--- START DATASET RECORDS ---
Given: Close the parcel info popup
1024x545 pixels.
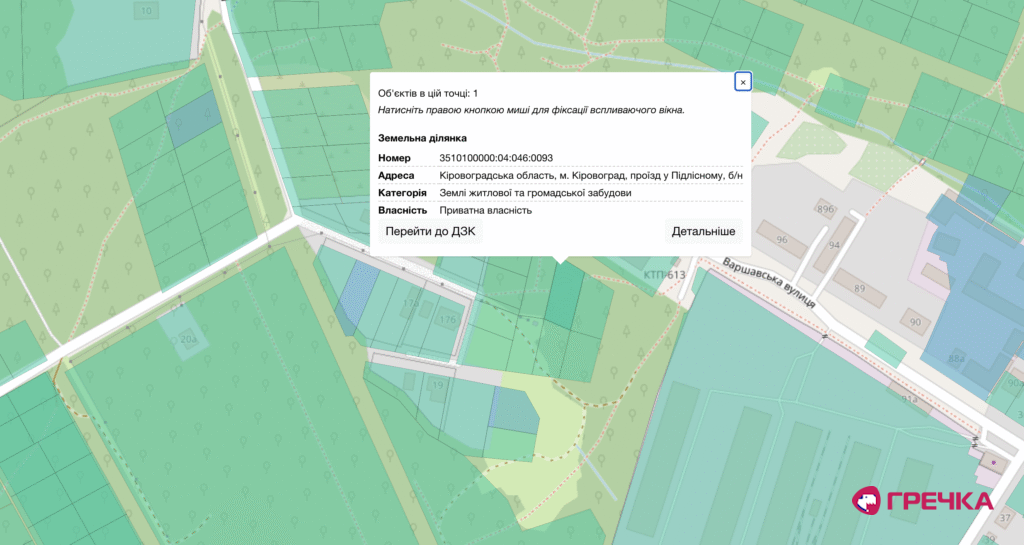Looking at the screenshot, I should coord(743,82).
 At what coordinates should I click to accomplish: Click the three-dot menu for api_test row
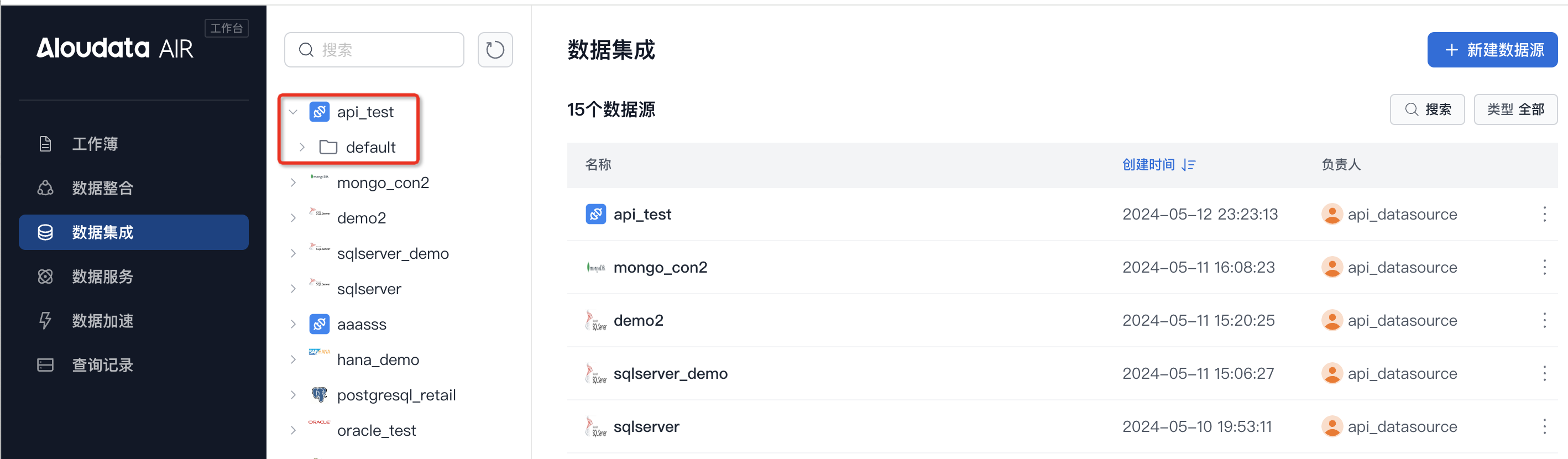1544,214
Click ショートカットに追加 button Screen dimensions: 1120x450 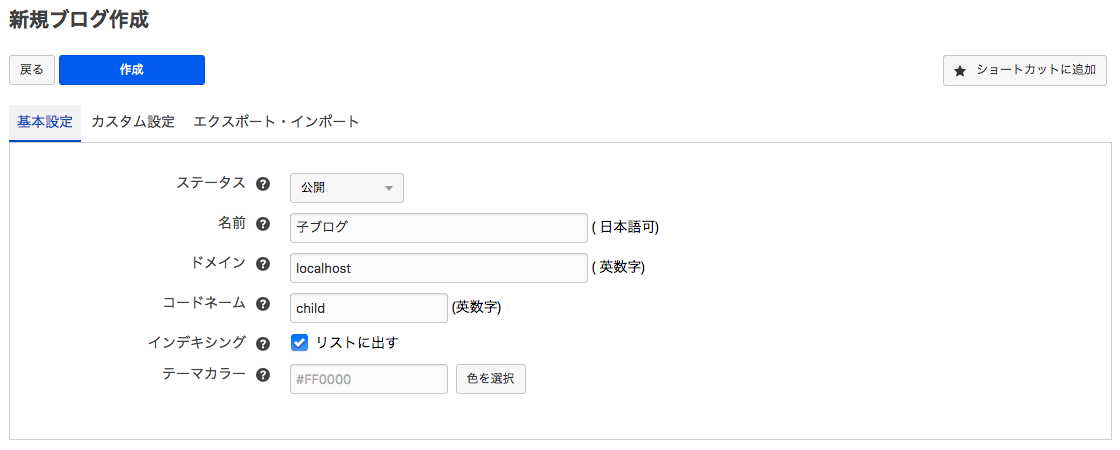pyautogui.click(x=1025, y=70)
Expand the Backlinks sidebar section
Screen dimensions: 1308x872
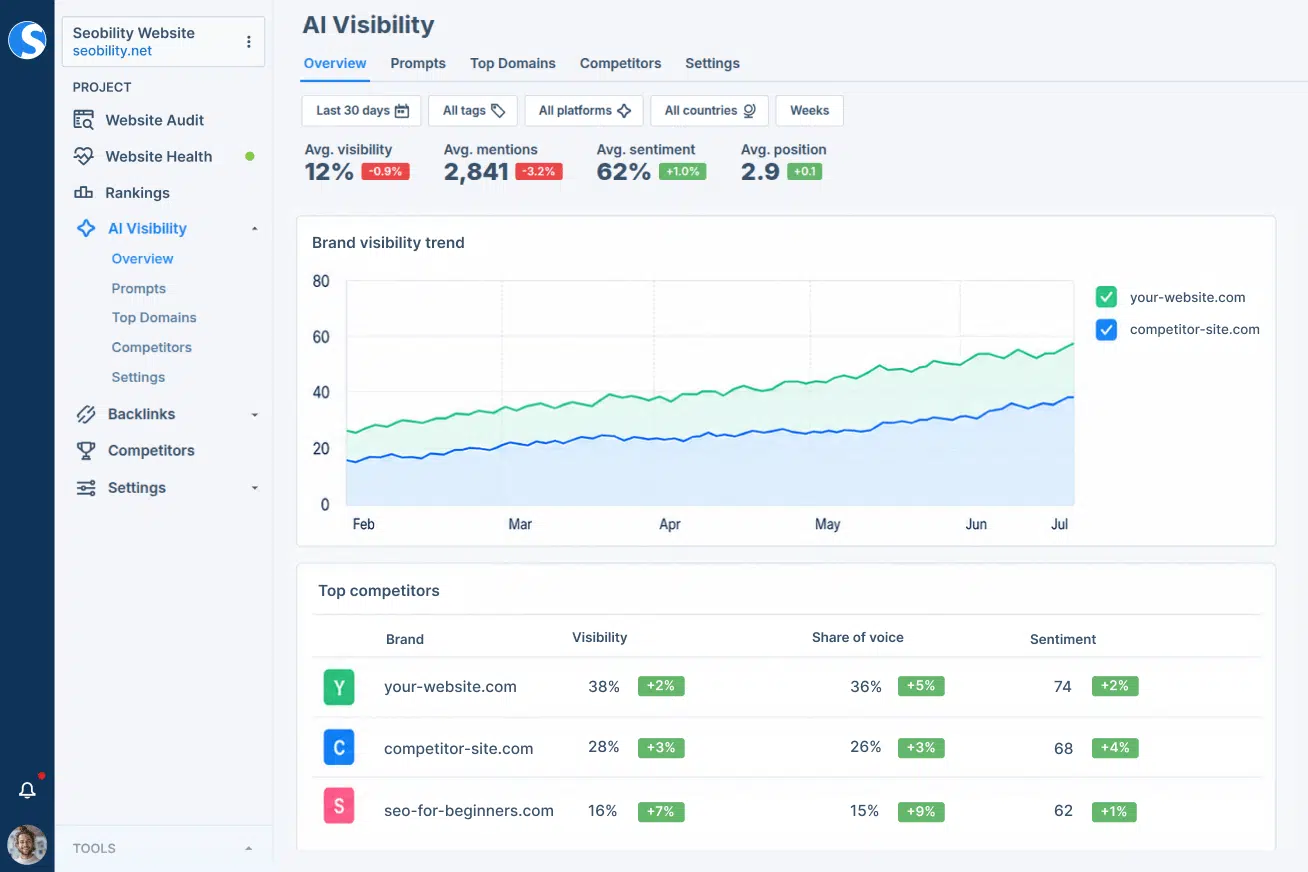click(x=254, y=415)
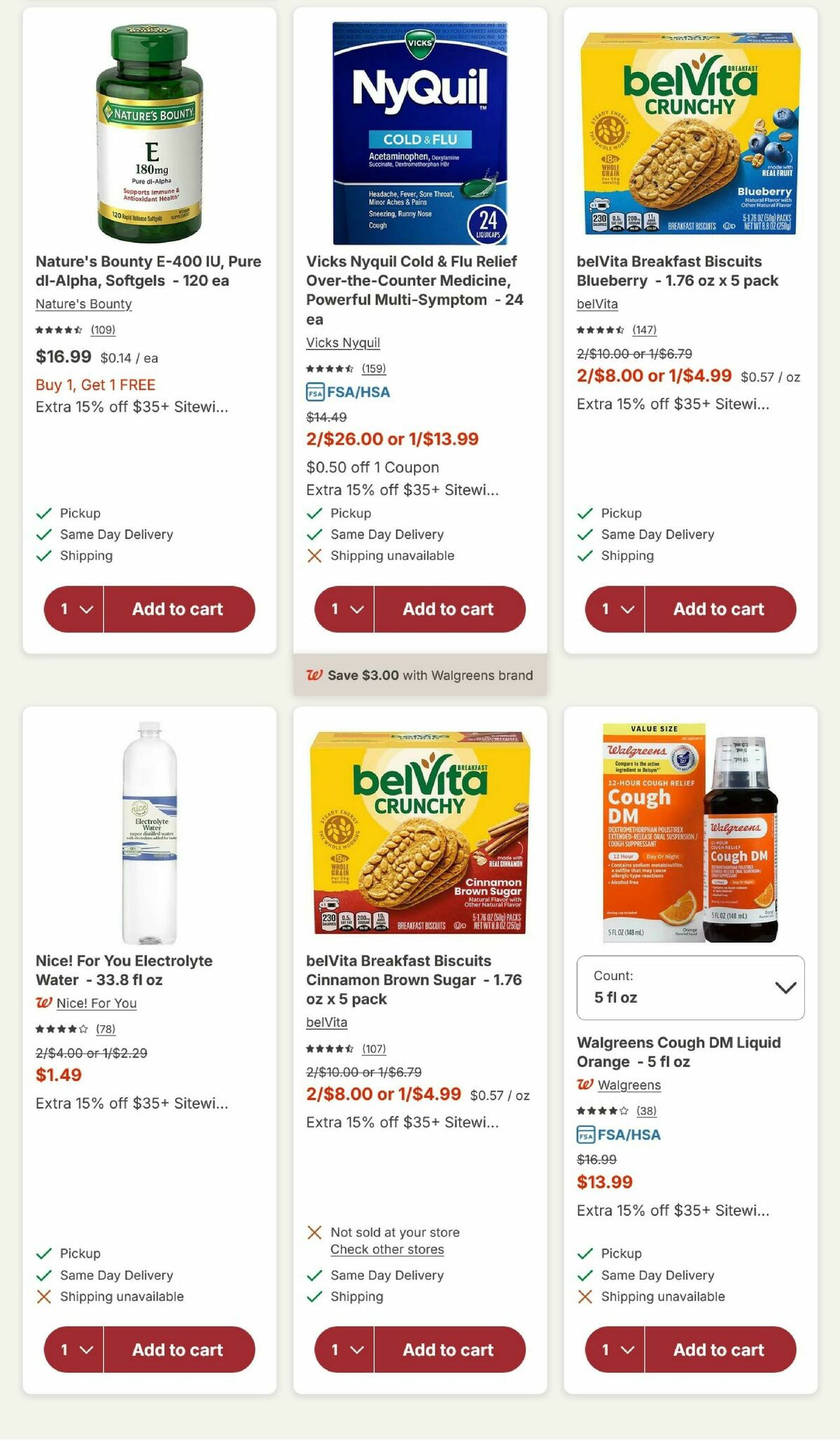Click the FSA/HSA icon on NyQuil product

(x=315, y=393)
--- END DATASET RECORDS ---
**TASK TO COMPLETE**
Duplicate the material verbatim, from the line containing "Expand the Backlinks sidebar section" through the end, leaving the pictures out of your answer.

**OUTPUT OF THE EXERCISE**
Expand the Backlinks sidebar section
Screen dimensions: 1308x872
click(x=254, y=415)
Click the FSA/HSA icon on NyQuil product

(x=315, y=393)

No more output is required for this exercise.